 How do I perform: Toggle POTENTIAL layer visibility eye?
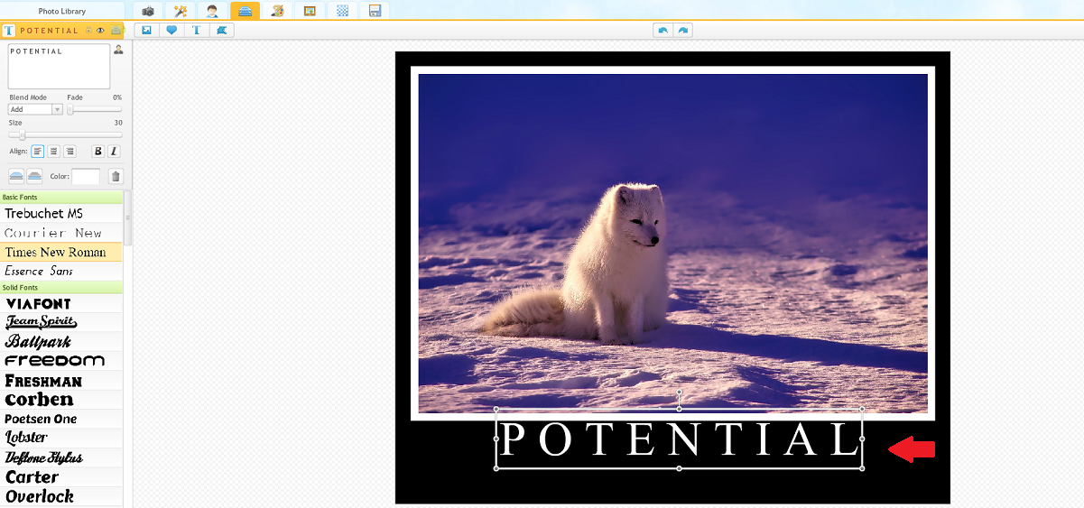tap(100, 31)
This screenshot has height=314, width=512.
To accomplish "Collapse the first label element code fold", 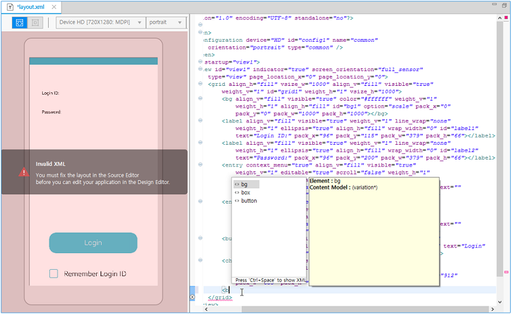I will click(200, 120).
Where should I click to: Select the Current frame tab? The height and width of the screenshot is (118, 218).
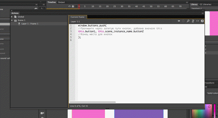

····················

→ **Exercise details**
Gather from the records above every line containing the string "screenshot".

→ **Written solution**
This screenshot has height=314, width=512.
Where should I click to: Select the Current frame tab? The height and width of the screenshot is (118, 218).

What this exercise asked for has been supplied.